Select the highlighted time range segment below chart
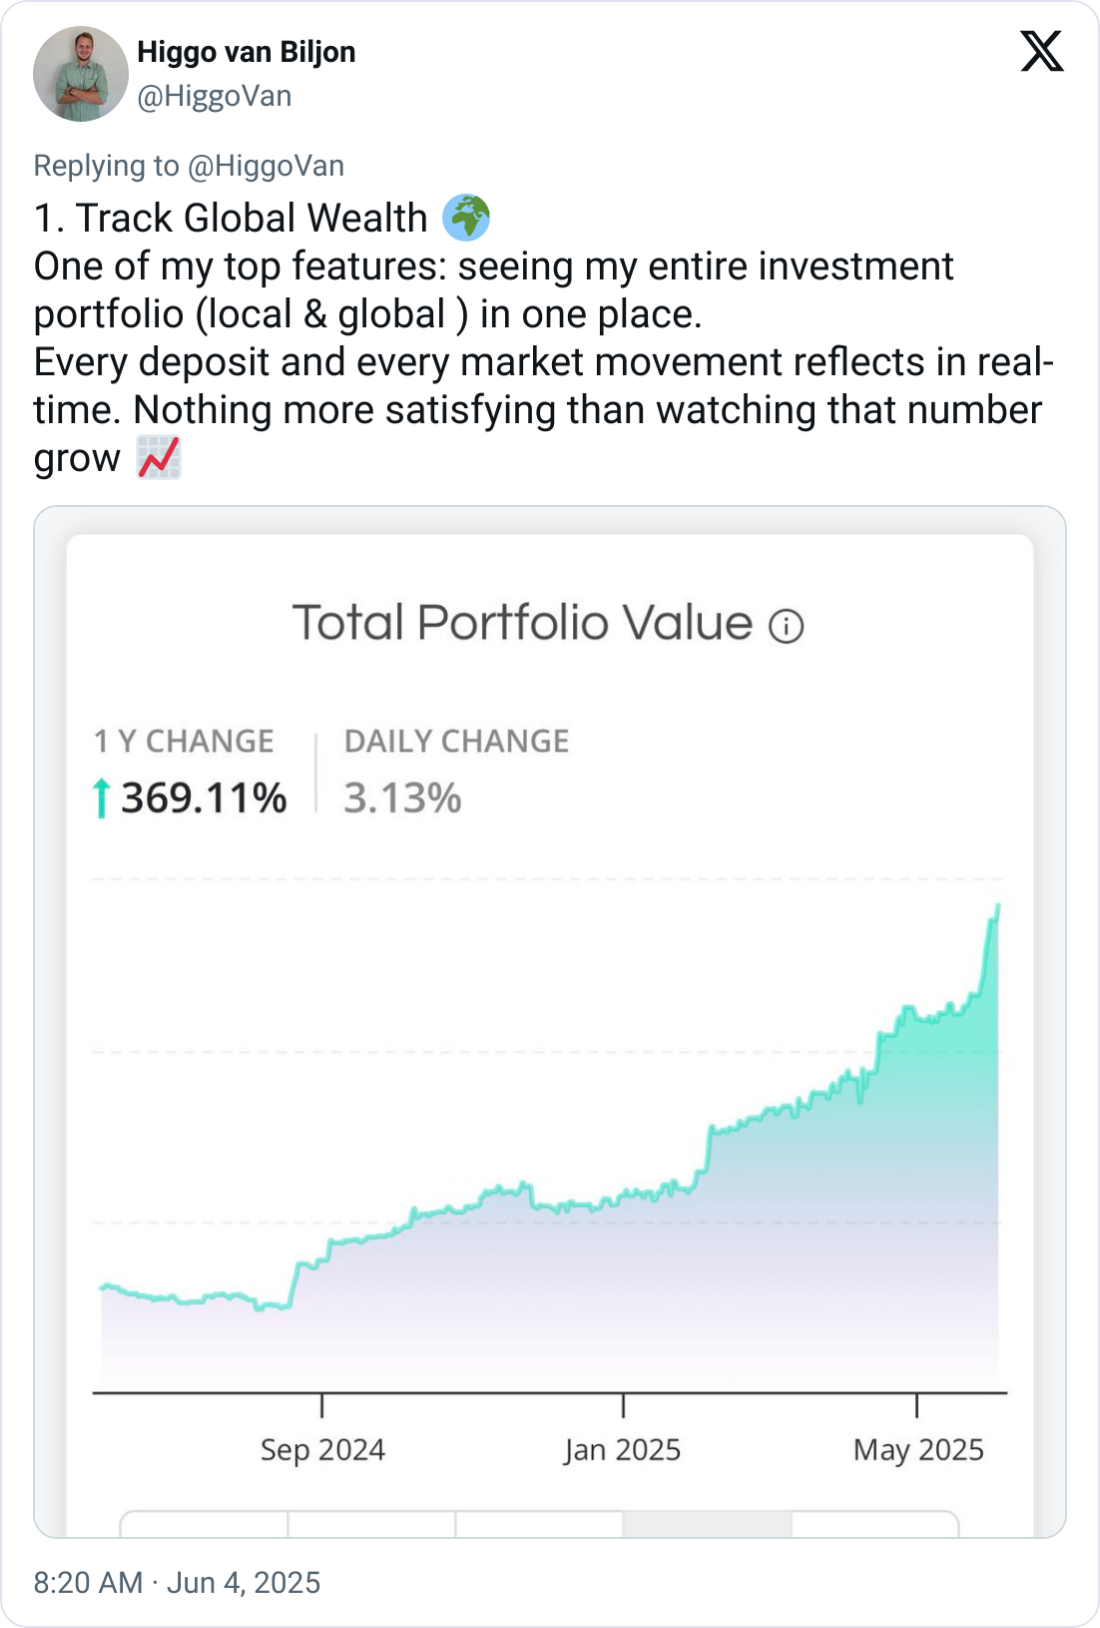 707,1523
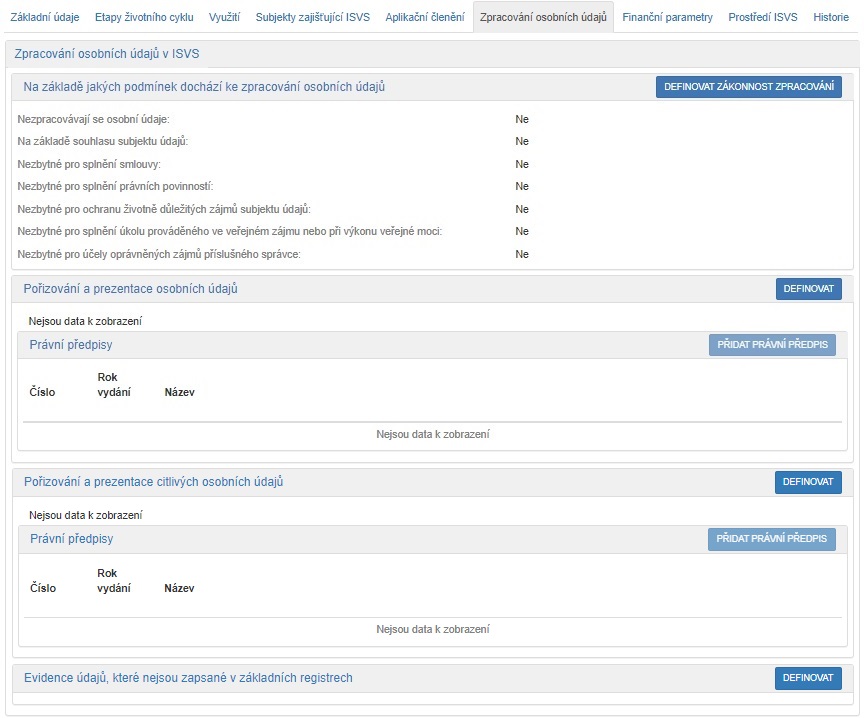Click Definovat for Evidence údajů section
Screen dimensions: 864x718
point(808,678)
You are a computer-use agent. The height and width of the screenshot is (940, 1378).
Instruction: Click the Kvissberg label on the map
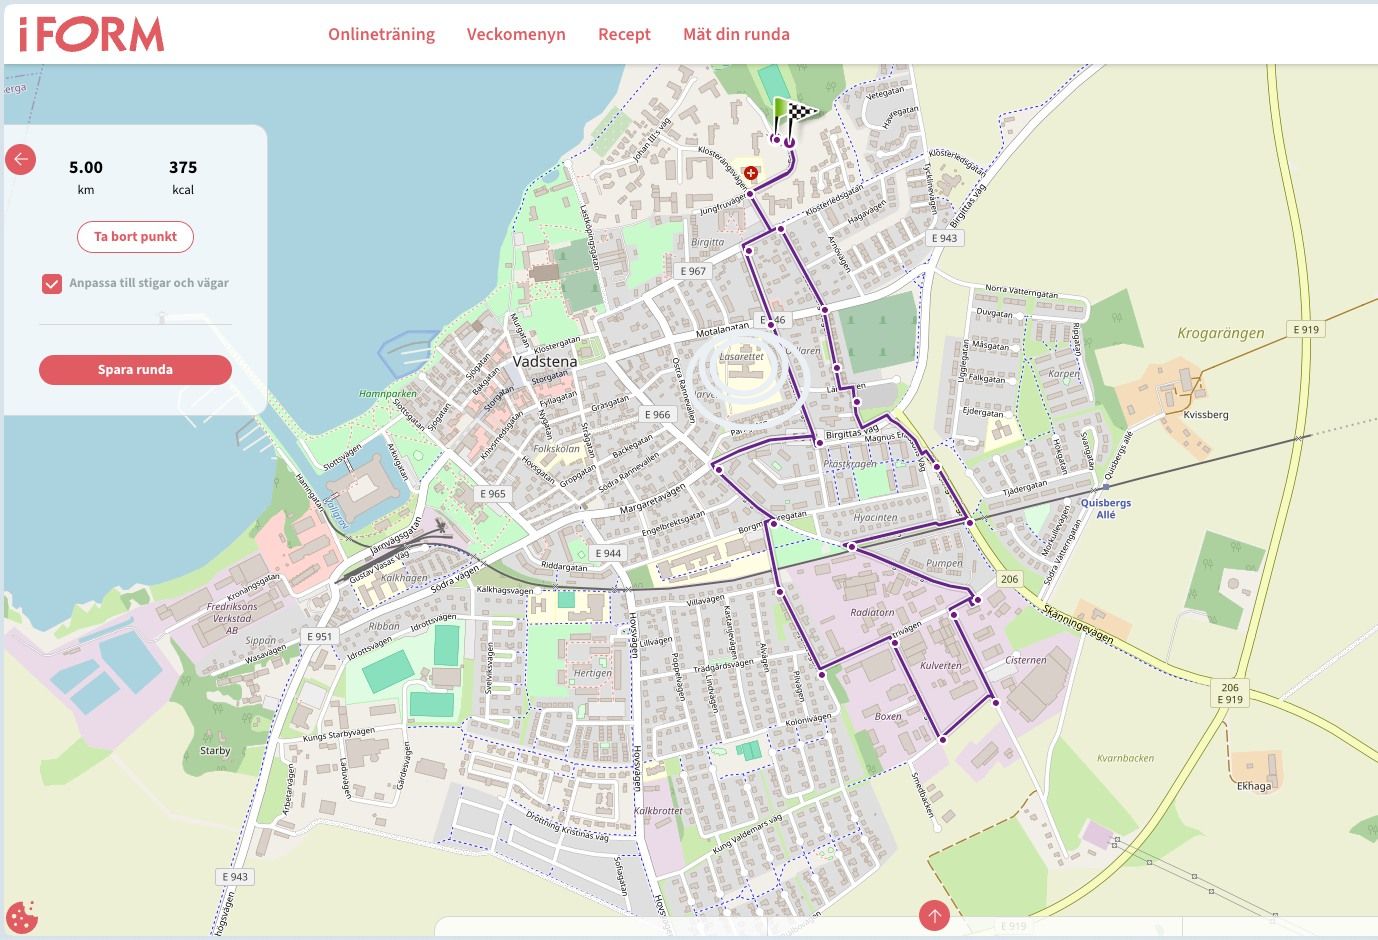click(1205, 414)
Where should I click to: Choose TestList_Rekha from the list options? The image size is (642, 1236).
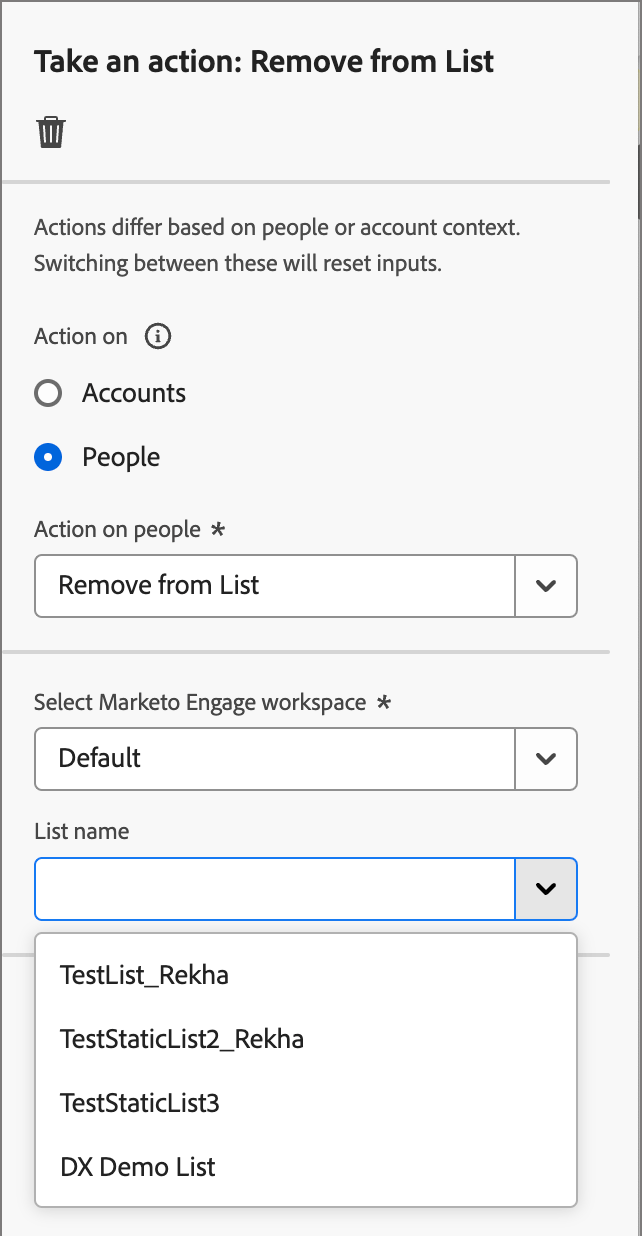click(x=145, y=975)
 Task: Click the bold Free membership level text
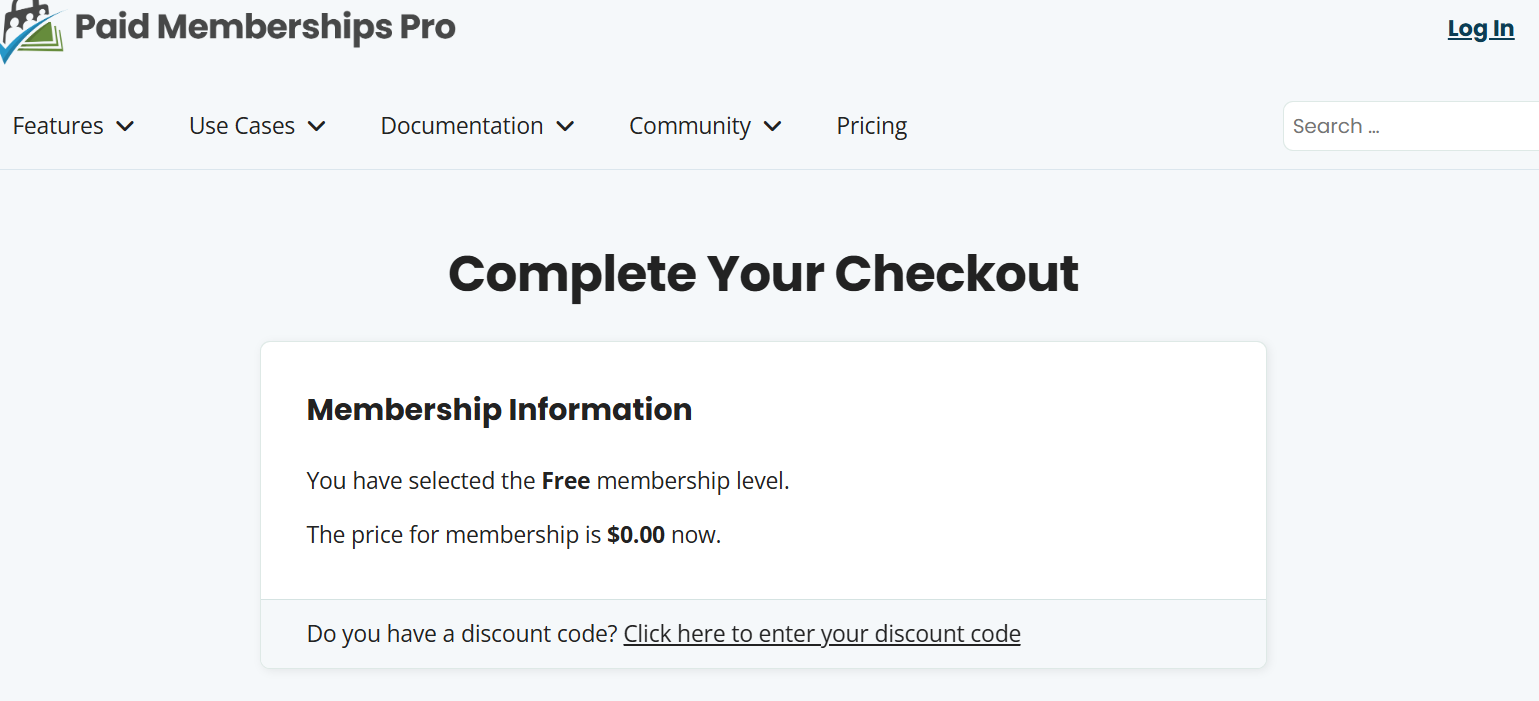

- - -

**ASSIGNED TASK**
Set down the entries word for word, omitting all pictures.

**RESPONSE**
Select the highlighted time range segment below chart
 707,1523
Click Definovat for Evidence údajů section
Screen dimensions: 864x718
point(808,678)
You are a computer-use agent. The height and width of the screenshot is (940, 1378).
Instruction: Click the Kvissberg label on the map
click(1205, 414)
Where should I click to: Choose TestList_Rekha from the list options? The image size is (642, 1236).
click(x=145, y=975)
 Task: Click the bold Free membership level text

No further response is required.